Thursday, October 12, 2017
Posted by Kaz Sato, Developer Advocate, Google Cloud.

After looking for a fun project to do with my son this past summer, I decided to build a rock-paper-scissors machine powered by TensorFlow.

Rock-paper-scissors machine, powered by TensorFlow

As in the above video, the system uses the glove’s sensors to detect my son’s hand gesture, then selects the appropriate hand pose: rock, paper, or scissors.. Excitingly, TensorFlow is the secret ingredient. It runs a very simple machine learning (ML) algorithm that detects your hand posture through an Arduino micro controller connected to the glove. In this way, ML is used as a handy tool to build a flexible, robust and accurate motion detector in a few hours — which is great for a lazy programmer like me!

In this post, I’ll show you how we built the rock-paper-scissors machine, and teach you how to use ML as a programming tool to solve everyday problems. Almost anyone can do it with just a little programming experience and about $200 in hardware. (You can download the source code here.)

Here’s how we did it.

Step 1: Make the glove sensor

To build the hardware, we use littleBits. These kid-friendly kits include a wide variety of components like LEDs, motors, switches, sensors, and controllers, all of which can be connected via magnets — no soldering necessary. For this experiment, we used use three bend sensors which we attach to a plastic (or nitrile) glove.

littleBits Bend sensor
(Photo by littleBits Electronics, Inc.)

When you bend your fingers while wearing the glove, the sensors output an electric signal with variable voltage ranging from 0V to 5V. If you add an input like an LED bargraph to the sensor's output, you should be able to see how much pressure each sensor is getting.

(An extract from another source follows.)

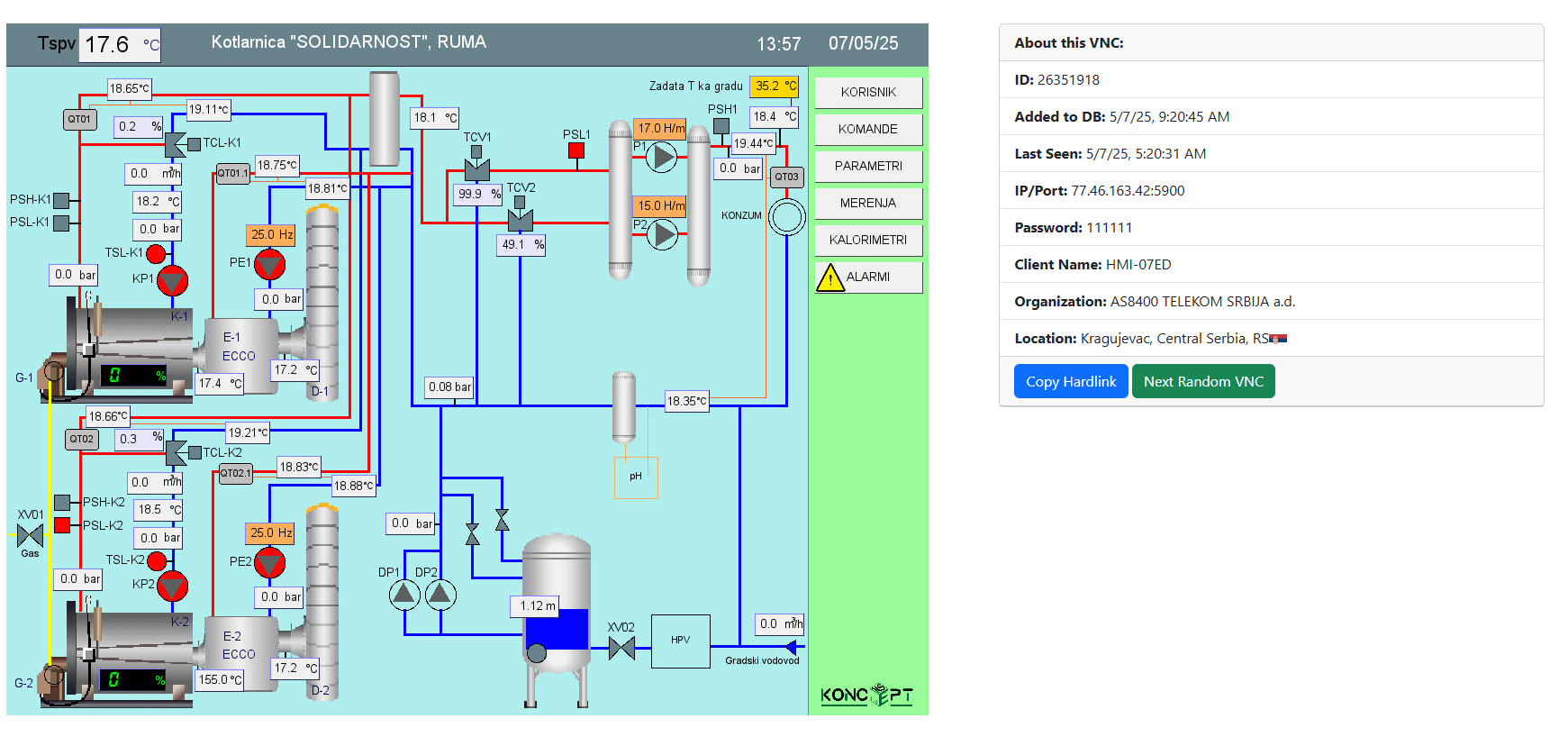Viewport: 1568px width, 755px height.
Task: Click the Zadata T ka gradu setpoint field
Action: coord(774,86)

The bend sensors output 0V - 5V signals

Step 2: Attach an Arduino microcontroller and servo module

To read the signals from the bend sensors and control the machine’s dial, we used an Arduino and Servo module. The Arduino module has a tiny microcontroller chip inside it, and also has multiple input and output ports. You can write a Processing program (a C-like language) on your laptop, compile it, and load it into the module by connecting with a USB cable.

littleBits Arduino module (top) and Servo module (bottom)
(Photo by littleBits Electronics, Inc.)

My son drawing the sign for the machine hand.

Now we have all the hardware components we need to build the rock-paper-scissors machine. Next, let’s write some code!

The hardware components of Rock-paper-scissors machine

Step 3: Write a program which reads the data from the bend sensors

Now that the hardware is ready, we can start writing code on the Arduino module so that it reads data from the bend sensors. On the Arduino IDE, you can write the following code to read the sensor data at every 0.1s, then log it on the serial console.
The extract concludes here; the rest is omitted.